**TASK**
Find every line in the records below that contains the string "letter", and copy each of those lines.

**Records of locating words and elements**
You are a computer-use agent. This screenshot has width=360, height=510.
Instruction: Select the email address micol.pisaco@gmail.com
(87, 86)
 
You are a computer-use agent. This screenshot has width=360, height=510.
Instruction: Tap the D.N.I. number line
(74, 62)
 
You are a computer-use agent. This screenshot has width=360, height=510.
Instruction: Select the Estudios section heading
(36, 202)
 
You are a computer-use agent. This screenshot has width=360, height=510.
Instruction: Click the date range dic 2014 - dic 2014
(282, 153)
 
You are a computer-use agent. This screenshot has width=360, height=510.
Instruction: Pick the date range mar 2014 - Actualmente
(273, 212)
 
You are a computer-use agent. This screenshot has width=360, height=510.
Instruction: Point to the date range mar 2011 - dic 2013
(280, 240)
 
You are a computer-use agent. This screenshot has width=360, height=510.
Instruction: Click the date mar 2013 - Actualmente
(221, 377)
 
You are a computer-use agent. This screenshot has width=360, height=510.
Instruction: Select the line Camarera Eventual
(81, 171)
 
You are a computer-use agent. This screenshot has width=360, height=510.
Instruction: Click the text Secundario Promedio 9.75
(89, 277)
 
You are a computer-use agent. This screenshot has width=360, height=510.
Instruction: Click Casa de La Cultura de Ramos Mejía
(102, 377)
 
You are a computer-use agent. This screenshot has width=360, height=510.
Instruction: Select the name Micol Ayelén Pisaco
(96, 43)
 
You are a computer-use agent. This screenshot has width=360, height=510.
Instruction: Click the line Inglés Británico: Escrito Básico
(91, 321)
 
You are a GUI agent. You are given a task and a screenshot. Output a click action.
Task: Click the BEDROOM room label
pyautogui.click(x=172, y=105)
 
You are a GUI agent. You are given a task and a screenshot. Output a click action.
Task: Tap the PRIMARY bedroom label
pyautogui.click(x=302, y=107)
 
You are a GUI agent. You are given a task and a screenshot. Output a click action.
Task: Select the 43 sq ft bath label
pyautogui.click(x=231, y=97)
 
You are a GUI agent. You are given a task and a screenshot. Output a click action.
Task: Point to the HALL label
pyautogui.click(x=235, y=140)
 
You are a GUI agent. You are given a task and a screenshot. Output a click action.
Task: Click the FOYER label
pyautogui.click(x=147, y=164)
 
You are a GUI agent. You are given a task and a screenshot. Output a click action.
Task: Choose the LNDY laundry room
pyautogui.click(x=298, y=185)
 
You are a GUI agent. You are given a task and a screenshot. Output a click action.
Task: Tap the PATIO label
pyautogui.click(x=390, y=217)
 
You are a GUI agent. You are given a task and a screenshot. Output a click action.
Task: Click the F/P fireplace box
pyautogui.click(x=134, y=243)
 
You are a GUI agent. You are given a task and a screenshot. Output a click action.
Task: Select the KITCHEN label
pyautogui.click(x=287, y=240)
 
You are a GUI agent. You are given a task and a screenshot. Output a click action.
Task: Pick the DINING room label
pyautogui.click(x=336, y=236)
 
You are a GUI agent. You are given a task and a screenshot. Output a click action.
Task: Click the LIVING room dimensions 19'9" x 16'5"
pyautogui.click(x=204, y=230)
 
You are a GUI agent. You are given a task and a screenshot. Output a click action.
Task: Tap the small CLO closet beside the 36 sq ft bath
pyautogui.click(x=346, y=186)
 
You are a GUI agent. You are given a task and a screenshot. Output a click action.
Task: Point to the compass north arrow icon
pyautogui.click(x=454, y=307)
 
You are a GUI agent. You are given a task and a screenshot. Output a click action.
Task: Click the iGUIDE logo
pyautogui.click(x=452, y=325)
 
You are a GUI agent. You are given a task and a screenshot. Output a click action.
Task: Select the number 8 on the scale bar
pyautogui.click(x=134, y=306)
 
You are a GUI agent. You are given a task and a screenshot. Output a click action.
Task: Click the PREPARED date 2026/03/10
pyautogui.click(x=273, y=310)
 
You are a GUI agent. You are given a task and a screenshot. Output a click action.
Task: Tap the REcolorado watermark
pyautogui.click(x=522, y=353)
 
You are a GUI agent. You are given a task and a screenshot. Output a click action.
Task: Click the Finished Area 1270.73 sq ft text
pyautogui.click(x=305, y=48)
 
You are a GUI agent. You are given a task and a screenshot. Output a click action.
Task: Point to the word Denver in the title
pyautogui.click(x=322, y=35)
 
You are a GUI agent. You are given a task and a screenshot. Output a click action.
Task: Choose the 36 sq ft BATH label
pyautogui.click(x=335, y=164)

==

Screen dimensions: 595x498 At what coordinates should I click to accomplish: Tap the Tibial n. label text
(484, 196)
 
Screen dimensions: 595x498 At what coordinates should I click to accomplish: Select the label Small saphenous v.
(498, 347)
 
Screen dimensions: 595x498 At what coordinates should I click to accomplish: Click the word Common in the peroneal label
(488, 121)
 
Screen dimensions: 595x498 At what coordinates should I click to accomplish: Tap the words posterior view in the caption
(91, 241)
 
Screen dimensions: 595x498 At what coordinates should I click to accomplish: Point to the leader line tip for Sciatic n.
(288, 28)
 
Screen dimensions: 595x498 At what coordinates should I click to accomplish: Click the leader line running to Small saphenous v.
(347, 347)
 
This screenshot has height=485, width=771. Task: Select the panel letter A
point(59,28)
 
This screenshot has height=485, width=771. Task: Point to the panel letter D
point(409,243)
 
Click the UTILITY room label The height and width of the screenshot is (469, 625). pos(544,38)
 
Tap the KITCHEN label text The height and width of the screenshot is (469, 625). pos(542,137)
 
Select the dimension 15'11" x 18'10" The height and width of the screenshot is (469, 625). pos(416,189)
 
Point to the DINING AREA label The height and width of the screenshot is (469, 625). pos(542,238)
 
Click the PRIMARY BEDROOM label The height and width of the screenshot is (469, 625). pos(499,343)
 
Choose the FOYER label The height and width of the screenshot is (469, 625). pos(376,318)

**TASK RESULT**
This screenshot has height=485, width=771. Task: Select the panel letter A
This screenshot has height=485, width=771. Task: Point to the panel letter D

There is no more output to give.